**Task goal**
Where does the word "Choose" show up in the records? Copy every line that holds it.

**Recorded data**
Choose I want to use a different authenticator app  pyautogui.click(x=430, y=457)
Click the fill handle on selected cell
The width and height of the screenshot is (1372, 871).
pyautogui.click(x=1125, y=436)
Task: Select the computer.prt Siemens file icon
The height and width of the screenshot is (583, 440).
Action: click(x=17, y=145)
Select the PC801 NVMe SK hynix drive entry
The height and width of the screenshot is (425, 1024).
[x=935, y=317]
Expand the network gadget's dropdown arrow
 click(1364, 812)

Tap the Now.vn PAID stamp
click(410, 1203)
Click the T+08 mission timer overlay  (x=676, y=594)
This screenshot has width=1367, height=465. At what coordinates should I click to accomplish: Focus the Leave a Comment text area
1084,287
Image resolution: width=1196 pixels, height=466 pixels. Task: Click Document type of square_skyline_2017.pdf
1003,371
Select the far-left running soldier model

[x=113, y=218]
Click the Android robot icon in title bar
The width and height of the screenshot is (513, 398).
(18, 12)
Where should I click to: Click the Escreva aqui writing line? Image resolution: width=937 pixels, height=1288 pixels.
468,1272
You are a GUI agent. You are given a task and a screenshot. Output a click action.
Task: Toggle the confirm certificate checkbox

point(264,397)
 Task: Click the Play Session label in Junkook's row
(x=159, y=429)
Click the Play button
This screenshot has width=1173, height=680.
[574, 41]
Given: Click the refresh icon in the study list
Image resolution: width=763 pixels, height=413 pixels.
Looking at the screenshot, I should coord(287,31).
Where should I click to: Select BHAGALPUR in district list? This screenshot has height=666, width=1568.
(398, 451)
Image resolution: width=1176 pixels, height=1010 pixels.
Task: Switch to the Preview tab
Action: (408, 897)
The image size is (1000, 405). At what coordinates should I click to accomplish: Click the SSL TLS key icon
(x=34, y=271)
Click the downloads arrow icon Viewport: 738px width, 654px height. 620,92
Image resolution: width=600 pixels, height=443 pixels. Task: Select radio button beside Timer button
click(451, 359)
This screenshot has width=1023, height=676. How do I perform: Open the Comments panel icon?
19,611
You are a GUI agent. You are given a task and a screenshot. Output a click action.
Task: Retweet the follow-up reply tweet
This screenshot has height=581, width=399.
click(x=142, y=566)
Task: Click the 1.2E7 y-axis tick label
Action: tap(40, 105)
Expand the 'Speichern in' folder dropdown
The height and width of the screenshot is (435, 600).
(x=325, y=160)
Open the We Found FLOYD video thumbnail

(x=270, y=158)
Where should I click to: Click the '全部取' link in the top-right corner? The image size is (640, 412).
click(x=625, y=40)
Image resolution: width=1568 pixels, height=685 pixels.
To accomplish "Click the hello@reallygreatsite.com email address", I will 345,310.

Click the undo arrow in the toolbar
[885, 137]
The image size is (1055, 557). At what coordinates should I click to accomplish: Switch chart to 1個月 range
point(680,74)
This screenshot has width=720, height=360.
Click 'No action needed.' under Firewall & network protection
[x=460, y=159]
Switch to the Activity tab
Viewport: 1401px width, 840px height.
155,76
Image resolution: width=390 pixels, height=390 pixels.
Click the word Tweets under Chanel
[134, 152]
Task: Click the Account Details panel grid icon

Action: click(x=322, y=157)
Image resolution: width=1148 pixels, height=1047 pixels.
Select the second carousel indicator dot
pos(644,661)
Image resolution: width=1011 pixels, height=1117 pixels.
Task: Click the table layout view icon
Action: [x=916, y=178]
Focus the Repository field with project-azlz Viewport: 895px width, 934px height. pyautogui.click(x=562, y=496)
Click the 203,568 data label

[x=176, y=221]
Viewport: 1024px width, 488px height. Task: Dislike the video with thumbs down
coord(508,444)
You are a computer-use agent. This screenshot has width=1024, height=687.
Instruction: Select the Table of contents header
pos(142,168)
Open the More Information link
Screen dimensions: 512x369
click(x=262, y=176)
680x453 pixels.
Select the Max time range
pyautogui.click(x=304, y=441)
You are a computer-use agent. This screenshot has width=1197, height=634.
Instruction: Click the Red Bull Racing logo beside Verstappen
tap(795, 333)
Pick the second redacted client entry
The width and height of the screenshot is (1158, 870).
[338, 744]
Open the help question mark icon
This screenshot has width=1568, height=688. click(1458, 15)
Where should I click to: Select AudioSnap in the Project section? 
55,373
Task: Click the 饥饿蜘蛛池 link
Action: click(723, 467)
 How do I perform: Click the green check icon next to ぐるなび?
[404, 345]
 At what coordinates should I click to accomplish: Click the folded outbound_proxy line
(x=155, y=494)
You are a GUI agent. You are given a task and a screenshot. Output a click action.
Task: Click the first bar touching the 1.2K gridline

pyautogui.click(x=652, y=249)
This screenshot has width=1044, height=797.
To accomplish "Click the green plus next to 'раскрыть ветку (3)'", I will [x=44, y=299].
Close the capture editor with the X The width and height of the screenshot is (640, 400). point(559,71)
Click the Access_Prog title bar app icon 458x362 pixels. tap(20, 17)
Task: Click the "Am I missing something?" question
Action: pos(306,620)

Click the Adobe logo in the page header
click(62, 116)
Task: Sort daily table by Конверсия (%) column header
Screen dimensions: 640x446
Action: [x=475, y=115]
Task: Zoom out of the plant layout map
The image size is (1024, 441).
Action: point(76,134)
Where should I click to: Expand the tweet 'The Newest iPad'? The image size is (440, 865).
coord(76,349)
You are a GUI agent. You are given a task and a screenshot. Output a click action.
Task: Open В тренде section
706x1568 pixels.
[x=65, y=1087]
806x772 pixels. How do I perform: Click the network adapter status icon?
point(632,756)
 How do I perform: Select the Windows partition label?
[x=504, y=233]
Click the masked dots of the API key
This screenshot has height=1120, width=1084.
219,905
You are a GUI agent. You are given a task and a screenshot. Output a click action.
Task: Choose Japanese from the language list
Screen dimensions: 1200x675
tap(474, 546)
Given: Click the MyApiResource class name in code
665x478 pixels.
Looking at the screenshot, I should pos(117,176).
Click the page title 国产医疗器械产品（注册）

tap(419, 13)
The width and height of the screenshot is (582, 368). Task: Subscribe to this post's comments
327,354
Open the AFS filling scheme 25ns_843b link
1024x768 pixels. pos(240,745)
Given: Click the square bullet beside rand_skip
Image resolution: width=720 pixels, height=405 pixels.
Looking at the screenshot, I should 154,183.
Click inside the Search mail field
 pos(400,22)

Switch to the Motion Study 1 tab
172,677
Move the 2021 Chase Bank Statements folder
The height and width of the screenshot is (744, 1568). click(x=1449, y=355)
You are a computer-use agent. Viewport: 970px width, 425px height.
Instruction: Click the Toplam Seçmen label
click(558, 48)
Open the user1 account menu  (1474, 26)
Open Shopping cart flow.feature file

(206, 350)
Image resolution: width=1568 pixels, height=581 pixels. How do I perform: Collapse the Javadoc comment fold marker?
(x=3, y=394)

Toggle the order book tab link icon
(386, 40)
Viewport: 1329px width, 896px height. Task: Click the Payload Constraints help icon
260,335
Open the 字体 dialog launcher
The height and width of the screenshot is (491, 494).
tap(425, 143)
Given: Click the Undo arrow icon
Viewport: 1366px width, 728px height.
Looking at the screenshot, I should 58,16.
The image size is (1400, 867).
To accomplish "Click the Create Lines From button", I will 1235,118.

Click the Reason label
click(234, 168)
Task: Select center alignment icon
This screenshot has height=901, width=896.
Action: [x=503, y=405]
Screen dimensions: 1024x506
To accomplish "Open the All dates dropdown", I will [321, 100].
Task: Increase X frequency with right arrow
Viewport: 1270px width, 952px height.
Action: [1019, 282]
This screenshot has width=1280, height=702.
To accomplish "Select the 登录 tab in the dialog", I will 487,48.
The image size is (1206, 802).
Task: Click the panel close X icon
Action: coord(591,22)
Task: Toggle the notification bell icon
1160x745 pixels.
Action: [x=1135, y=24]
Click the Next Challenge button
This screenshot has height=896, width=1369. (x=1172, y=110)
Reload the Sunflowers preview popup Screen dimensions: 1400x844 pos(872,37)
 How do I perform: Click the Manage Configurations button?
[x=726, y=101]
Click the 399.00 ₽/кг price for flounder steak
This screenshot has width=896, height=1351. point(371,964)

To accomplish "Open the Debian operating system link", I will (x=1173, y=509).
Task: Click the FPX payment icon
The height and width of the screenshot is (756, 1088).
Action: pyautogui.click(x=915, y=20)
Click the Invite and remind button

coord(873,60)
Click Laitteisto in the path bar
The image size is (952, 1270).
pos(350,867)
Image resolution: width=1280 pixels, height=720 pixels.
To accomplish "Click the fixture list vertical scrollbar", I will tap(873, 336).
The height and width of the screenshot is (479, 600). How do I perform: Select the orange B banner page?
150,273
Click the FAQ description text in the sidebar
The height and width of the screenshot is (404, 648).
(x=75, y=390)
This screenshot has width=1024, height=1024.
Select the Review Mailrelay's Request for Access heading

**Written solution**
Choose I want to use a different authenticator app  pyautogui.click(x=430, y=457)
Task: Choose Japanese from the language list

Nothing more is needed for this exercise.